As I’ve looked into buying a home recently, I’ve come to discover that the US mortgage market seems to be completely detached from reality. Due to the Federal government regulations and a prevalence of standardized products, lending standards have become extremely mindless, with a heavy focus on wage income and gross debt. This is “mindless” because these two attributes are not necessarily the most important ones in accessing the ability to repay, or the overall risk of a loan.
A Better Way to Access Risk / Reward
If I were a lender and we were in a free market mortgage system, I’d analyze a real estate purchase in the exact same way I’d analyze any other business. Real estate is an investment, and it should be examined based on the potential profitability; the income-producing alternatives; the character, creditworthiness,and resources of the borrower; as well as the ability to repay.

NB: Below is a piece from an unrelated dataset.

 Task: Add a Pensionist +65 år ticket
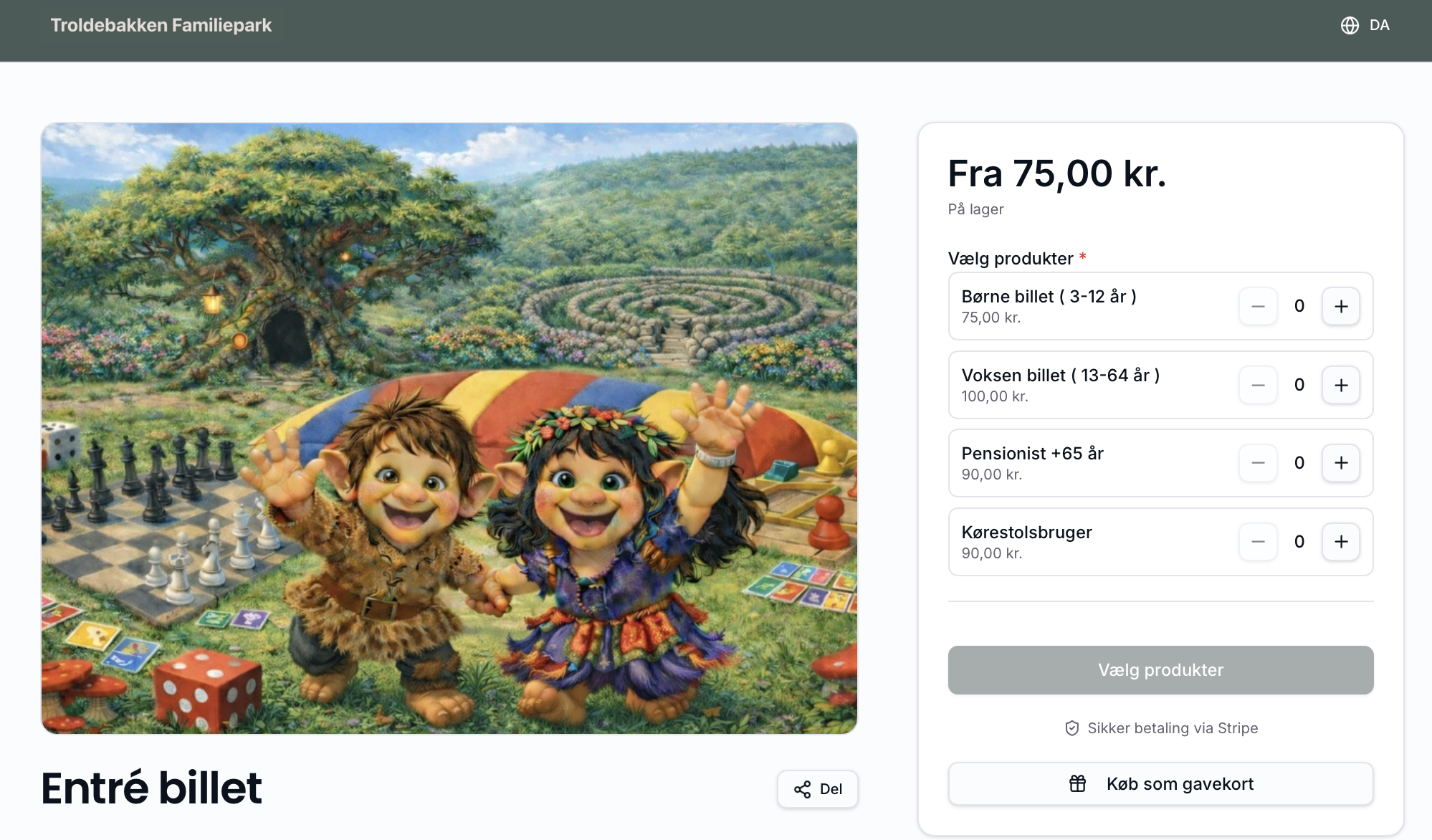[1341, 463]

The first thing I’d look at the potential income produced by the property. Could the borrower theoretically rent out the property at a significant higher rate than the mortgage payments? If so, the property itself may be lower-risk. If the situation is reversed and the mortgage payments were twice that of the potential rental value, I’d consider that high risk. It’s irrelevant whether the borrower wishes to actually rent out the property or not, because rental is merely an alternative action that helps access the true level of risk. If the borrower has a very good alternative action, they are very unlikely to default, since they would give up profit to do so. Even if they do, the bank is unlikely to lose as much money, since the property value likely increased in order to eliminate the arbitrage opportunity in the market.